What is needed:
Answer the following about the article on turning pro, one line per answer:
(a) Who articulated the concept of "turning pro"?
(b) Which two techniques does it recommend for managing time efficiently?
(c) According to the article, in what does Resistance thrive?
---- Document segment
The moment of turning pro is a watershed in one's career—a transition from treating one's craft as an optional endeavor to embracing it with the seriousness and discipline befitting a professional.
👉 Learn at the end of the article why being an Enthusiast doesn’t mean being a Pro.
In software development, the concept of "turning pro," articulated by Steven Pressfield in "The War of Art1," has profound implications. The moment of turning pro is a watershed in one's career—a transition from treating one's craft as an optional endeavor to embracing it with the seriousness and discipline befitting a professional. This extends beyond just coding skills; it involves a comprehensive shift in mindset where overcoming Resistance—procrastination, distractions, or self-doubt—becomes paramount.
The Turning Pro Moment for Developers
It's not just about building features rapidly but about building them right, sustainably, and with a vision of long-term maintainability.- Adrian
Turning pro in software development is closely aligned with adopting mature practices for continuous software delivery. It means assuming full responsibility for every line of code you write and ensuring it meets high-quality standards. This responsibility manifests in rigorous code reviews, meticulous testing, and a commitment to programming principles. It's not just about building features rapidly but about building them right, sustainably, and with a vision of long-term maintainability.
The Commitment To Learning
Continuous learning isn't just a perk; it's a necessity.- Adrian
Yet, the cornerstone of this professional evolution is an unwavering commitment to learning. In an ever-changing field like software development, continuous learning isn't just a perk; it's a necessity. This constant cycle of learning, applying, and iterating might be challenging, but it also instills confidence and equips one to take on greater responsibilities over time.
When you turn pro, you're not just adopting a set of skills; you're laying down a foundation for perpetual growth. This foundation is strengthened each time you learn something new, whether it's a programming paradigm, a tool, or a soft skill like effective communication.
Takeaways–What helps you turn pro?
Turn Pro in Learning
Just as you would "turn pro" in your coding practices, extend that professional attitude to your learning goals. Set aside dedicated time for learning, treat it with seriousness, and make it non-negotiable. This could mean having a learning roadmap, just as you would have a project roadmap.
Make Learning a Habit
Consistency is the key to overcoming Resistance. Integrate learning into your daily or weekly routine so that it becomes a habit rather than an activity you need to muster the willpower for. Use techniques like time-blocking or the Pomodoro Technique to manage your time efficiently.
Resistance thrives in isolation. Share your learning goals with peers, mentors, or social media followers. Regularly update them on your progress. The accountability will create an external force that helps you overcome the inertia.
Chunk It Down
Big learning goals can feel overwhelming and feed Resistance. Break them down into smaller, manageable tasks or milestones. Celebrate each small win to build momentum.
--------
---- Given data
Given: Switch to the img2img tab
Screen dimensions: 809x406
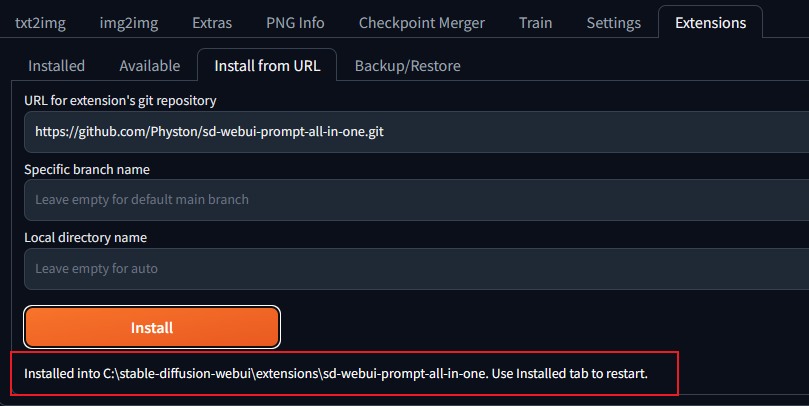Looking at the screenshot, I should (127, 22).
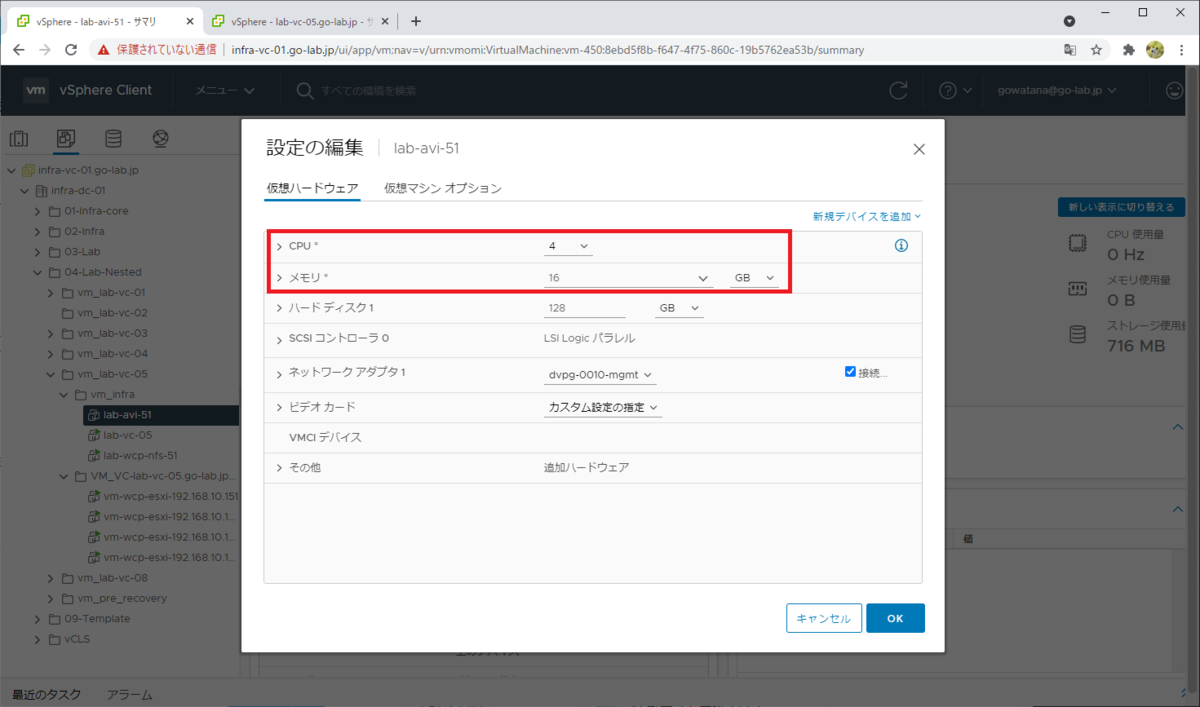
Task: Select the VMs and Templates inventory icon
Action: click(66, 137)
--------
Exercise answer:
(a) Steven Pressfield
(b) Time-blocking and the Pomodoro Technique
(c) Isolation